__About this task__
Could you continue the passage on FamilySearch's 2019 milestones, picking up after its last sentence?

__Passage to read__
Segment Open
Did you know that FamilySearch International, formerly known as the Genealogical Society of Utah, celebrated its 125th anniversary in 2019 and that the FamilySearch website is now 20 years old? It seems like just yesterday (1999) when FamilySearch.org first opened its website to fanfare and a rush of users and then promptly crashed due to the unexpected stampede of enthusiastic genealogists. During all those years, FamilySearch has been an innovator and leader in the genealogy world, transforming the way we do family history research while providing access to billions of records.
So, what happened in 2019? First of all, the number of registered users for the FamilySearch website grew by over 2 million from 11.8 million in 2018, to 13.9 million in 2019. Those users contributed 72 million new individuals and 262.5 million sources to the Family Tree. In addition to that, the users contributed more than 8.75 million photos, stories, documents, and recordings from their own collections to the Memories in Family Tree. FamilySearch also did its part by adding more than 123 million name-searchable records and another 832.5 million new record images to their collection. All of these sources and records help to build and prove the relationships between people and contribute to “The Story of You”, the theme for RootsTech 2020, through encouraging people to discover who they are by bridging the gap between the past and future.
Beyond just adding records, FamilySearch also provided some upgrades and improvements to their website. One of these additions was the long awaited ability to edit indexed names for some records. This allowed the users to correct indexing errors as well as errors in original documents by editing the names. Future improvements in editing, expected in 2020, will allow for dates and places to be editable.
There were also some additions to the ways families are presented in the Family Tree. Now, same sex marriages can be added as well as indicating “no marriage” and “no children” events between couples. These will help reduce the number of notifications and research tips users receive.
Segment Closed
__Data extracts__
Segment Open
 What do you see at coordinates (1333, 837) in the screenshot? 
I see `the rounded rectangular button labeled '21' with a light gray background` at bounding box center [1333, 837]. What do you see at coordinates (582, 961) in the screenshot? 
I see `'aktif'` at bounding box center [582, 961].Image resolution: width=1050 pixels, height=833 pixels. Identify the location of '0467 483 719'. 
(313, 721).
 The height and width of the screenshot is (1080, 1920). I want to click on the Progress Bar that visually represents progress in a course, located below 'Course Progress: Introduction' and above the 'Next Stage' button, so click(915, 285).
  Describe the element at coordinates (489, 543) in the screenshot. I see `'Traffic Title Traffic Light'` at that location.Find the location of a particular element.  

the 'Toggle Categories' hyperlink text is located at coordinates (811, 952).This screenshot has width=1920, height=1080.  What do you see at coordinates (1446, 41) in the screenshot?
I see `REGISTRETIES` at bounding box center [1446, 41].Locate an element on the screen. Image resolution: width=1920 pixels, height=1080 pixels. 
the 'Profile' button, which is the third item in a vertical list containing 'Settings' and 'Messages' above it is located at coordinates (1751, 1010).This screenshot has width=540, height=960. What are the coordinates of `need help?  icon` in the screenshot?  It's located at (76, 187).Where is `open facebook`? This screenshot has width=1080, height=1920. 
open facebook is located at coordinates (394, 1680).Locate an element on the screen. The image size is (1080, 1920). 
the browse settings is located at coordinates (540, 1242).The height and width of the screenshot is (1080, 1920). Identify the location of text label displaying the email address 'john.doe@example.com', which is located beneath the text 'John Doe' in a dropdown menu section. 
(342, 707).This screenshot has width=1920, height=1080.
Segment Closed
__Task output__
We are all grateful for the work done by others, whether that be indexers or fellow researchers, to help build our family trees. Now, we are able to express our thanks. When viewing the indexed information for a record you will see a box in the lower left indicating that the record was indexed by a volunteer. You can then click on “Thank the volunteer” and send them a short message. Also, occasionally, you may see a popup which informs you of the top contributors in your family line and provides a way to thank them for their work.
Another new feature is the ability to see how you are related to a contributor. Many times we get messages from other users asking how we are related to the family. Now they can just click on the contributors name and see that connection, if the contributor has their relationship indicator turned on. This can be found in your user profile, just click the box to turn it on.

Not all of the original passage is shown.